図2●「Zimbra Collaboration Suite」を担いだ2社の事例
図2●「Zimbra Collaboration Suite」を担いだ2社の事例

 まずは一般のSI案件と同様、システムを構築して売り切りで納めるケース。通常のSI案件との違いは、ソフトのライセンス料が月額利用の料金体系になっていること。一括支払の料金体系と比較すると、ソリューションプロバイダの当初の売り上げは小さくなる。だがSCSの奥田守彦ビジネス開発事業部CRMソリューション部担当部長は、「ユーザー企業にとっては初期投資が安くなるというメリットがあり、ユーザー数を増やすことで売り上げ増につなげる」と話す。バージョンアップ費用が不要になる点もアピールし、3年後に10万ユーザーを獲得。ライセンス料に換算して3億円の事業規模を目指す。

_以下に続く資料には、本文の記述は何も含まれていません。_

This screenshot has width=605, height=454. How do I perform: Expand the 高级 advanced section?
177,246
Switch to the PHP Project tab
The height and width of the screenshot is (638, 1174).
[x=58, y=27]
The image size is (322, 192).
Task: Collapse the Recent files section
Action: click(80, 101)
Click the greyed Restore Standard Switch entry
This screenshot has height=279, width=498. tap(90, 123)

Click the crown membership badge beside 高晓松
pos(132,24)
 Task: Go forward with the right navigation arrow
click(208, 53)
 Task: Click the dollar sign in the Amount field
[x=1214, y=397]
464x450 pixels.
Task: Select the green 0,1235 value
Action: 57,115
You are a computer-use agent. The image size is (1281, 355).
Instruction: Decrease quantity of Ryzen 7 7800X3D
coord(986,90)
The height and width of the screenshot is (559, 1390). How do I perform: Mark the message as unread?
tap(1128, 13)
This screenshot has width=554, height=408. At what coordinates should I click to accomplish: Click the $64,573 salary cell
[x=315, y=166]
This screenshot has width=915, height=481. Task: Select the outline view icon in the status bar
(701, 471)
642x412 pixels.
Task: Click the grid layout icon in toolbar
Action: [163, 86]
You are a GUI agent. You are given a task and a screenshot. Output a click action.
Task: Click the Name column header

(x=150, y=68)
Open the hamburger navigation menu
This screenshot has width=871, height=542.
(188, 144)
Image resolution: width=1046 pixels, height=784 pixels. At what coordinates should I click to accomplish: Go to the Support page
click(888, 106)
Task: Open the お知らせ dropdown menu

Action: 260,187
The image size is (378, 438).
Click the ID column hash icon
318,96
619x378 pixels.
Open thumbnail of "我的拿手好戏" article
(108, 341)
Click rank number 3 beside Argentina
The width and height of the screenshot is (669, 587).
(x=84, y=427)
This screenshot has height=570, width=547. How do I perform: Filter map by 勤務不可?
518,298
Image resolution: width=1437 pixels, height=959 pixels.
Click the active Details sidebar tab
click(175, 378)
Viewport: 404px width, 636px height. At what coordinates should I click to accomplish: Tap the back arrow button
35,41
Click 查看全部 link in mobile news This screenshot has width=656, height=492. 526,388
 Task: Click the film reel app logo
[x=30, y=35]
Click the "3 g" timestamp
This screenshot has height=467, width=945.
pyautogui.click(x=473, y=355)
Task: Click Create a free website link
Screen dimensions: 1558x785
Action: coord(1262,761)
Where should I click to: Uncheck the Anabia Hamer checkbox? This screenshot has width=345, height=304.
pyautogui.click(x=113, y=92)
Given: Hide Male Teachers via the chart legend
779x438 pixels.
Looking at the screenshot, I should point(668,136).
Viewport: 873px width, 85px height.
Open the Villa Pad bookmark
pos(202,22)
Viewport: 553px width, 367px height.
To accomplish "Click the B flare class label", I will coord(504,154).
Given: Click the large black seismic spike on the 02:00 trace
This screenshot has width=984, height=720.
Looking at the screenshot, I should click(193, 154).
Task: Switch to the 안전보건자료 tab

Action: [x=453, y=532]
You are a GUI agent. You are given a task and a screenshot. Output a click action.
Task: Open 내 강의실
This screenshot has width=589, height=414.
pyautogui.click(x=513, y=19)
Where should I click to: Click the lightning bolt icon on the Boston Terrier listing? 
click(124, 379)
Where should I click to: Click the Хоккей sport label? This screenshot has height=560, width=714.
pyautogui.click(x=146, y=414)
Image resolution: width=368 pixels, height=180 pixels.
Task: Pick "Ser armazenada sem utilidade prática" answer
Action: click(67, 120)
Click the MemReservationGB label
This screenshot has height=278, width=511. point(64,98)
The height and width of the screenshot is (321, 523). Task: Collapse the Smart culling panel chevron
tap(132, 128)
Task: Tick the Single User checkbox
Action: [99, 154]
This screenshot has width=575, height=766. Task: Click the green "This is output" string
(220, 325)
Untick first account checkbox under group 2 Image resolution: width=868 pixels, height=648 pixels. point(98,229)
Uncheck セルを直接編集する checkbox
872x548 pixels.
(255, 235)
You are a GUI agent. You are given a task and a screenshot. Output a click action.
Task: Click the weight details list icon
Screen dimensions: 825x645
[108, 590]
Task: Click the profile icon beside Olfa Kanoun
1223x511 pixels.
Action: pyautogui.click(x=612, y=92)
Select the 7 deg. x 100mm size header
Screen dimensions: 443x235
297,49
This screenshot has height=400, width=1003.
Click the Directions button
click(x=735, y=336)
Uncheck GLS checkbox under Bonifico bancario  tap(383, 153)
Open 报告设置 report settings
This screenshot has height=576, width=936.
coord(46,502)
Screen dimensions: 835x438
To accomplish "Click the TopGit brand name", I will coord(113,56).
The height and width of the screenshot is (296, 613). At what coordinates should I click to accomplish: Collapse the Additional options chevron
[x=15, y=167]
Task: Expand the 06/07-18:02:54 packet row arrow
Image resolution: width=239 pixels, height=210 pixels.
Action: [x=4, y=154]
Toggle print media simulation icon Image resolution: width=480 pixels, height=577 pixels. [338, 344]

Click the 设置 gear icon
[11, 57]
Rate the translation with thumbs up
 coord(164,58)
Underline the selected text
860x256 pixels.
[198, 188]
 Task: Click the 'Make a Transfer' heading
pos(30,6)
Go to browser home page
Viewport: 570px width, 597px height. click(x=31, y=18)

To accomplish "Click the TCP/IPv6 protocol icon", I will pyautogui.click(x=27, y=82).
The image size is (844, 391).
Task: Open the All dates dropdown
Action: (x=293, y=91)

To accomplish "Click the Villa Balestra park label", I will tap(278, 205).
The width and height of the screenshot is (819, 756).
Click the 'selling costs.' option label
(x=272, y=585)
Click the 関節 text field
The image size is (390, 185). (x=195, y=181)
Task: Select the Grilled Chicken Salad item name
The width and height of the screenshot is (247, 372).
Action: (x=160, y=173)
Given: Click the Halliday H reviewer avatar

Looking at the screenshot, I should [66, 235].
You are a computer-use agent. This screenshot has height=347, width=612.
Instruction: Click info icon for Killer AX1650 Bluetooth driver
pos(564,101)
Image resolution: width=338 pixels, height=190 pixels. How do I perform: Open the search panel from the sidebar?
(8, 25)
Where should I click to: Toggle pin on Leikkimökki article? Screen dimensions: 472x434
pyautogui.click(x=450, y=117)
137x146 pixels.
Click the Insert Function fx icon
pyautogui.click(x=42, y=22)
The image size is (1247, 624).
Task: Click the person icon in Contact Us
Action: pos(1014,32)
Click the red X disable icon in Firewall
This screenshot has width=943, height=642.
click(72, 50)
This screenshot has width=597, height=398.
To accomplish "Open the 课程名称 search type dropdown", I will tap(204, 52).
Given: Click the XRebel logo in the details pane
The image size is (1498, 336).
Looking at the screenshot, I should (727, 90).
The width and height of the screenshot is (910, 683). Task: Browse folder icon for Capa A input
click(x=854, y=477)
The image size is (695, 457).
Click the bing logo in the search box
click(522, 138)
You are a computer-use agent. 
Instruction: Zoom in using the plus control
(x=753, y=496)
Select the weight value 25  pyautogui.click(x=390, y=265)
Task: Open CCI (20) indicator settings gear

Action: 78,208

 ソリューションプロバイダ自らがSaaS事業者となる形態もある。ただし、この場合はSaaS事業に必要なインフラを自前で用意する。

 ネットマークスが関東学院大学向けに用意したサービスは、約3年間の継続利用で償却できるようにしている。大学側はインフラを持たないため、容易に乗り換えられないが、ネットマークスの鈴木部長は、「長く使ってもらえるような提案が重要になる」と話す。

 例えば、ネットマークスはZimbraの対象ユーザーを卒業生にまで広げ、卒業後の利用を促す。そのために、寄付金の募集手段としての利用や、卒業生を対象にしたコミュニティの設置といった提案を考えている。さらに、周辺システムとのマッシュアップも提案。具体的には、既存のeラーニングシステムとの接続を検討している。

 同社は関東学院大学向けのサービスを、「PeacePlanetメール2.0サービス」の名称で他の教育機関や企業にも提供。2009年3月末までに5万ユーザー、金額で約4億円の売り上げを見込んでいる。